Segment Open

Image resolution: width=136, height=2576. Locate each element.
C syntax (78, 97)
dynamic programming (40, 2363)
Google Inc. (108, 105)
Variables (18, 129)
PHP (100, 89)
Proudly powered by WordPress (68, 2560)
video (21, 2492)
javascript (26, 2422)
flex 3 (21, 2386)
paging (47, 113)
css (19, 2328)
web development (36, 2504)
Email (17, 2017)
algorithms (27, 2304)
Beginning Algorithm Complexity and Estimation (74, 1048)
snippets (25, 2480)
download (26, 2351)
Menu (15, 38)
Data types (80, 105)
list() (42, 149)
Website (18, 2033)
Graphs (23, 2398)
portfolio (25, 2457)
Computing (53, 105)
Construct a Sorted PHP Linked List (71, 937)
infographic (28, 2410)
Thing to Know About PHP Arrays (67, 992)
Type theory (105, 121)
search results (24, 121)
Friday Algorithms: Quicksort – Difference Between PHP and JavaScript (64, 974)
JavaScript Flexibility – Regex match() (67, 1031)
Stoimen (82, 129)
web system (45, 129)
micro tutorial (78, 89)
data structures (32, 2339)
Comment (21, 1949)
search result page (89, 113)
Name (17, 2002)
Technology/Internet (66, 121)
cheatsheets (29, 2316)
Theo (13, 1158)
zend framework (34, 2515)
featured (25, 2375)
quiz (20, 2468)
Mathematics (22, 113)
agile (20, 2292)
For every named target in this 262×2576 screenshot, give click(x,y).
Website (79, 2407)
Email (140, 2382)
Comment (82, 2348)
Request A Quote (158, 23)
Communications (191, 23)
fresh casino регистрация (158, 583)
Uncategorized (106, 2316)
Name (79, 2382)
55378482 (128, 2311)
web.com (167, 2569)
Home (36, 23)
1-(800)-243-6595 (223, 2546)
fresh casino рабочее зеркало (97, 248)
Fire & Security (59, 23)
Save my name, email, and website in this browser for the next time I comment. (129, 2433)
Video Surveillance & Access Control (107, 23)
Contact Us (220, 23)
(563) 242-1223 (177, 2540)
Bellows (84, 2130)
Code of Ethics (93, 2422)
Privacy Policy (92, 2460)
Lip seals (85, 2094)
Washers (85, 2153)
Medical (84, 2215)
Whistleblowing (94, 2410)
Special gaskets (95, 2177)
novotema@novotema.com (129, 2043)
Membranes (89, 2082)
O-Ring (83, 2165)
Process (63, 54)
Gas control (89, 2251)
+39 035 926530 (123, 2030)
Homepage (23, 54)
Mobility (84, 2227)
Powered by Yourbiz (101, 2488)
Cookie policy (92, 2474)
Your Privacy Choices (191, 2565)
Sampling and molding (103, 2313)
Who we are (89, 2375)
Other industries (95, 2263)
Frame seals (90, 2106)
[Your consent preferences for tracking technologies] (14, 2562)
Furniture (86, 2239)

Segment Closed

§ Work task: Above are the records; from them, give again exactly the lines from the one containing "micro tutorial (78, 89)" through the one containing "Lip seals (85, 2094)", both included.

§ Exercise response:
micro tutorial (78, 89)
data structures (32, 2339)
Comment (21, 1949)
search result page (89, 113)
Name (17, 2002)
Technology/Internet (66, 121)
cheatsheets (29, 2316)
Theo (13, 1158)
zend framework (34, 2515)
featured (25, 2375)
quiz (20, 2468)
Mathematics (22, 113)
agile (20, 2292)
For every named target in this 262×2576 screenshot, give click(x,y).
Website (79, 2407)
Email (140, 2382)
Comment (82, 2348)
Request A Quote (158, 23)
Communications (191, 23)
fresh casino регистрация (158, 583)
Uncategorized (106, 2316)
Name (79, 2382)
55378482 (128, 2311)
web.com (167, 2569)
Home (36, 23)
1-(800)-243-6595 (223, 2546)
fresh casino рабочее зеркало (97, 248)
Fire & Security (59, 23)
Save my name, email, and website in this browser for the next time I comment. (129, 2433)
Video Surveillance & Access Control (107, 23)
Contact Us (220, 23)
(563) 242-1223 (177, 2540)
Bellows (84, 2130)
Code of Ethics (93, 2422)
Privacy Policy (92, 2460)
Lip seals (85, 2094)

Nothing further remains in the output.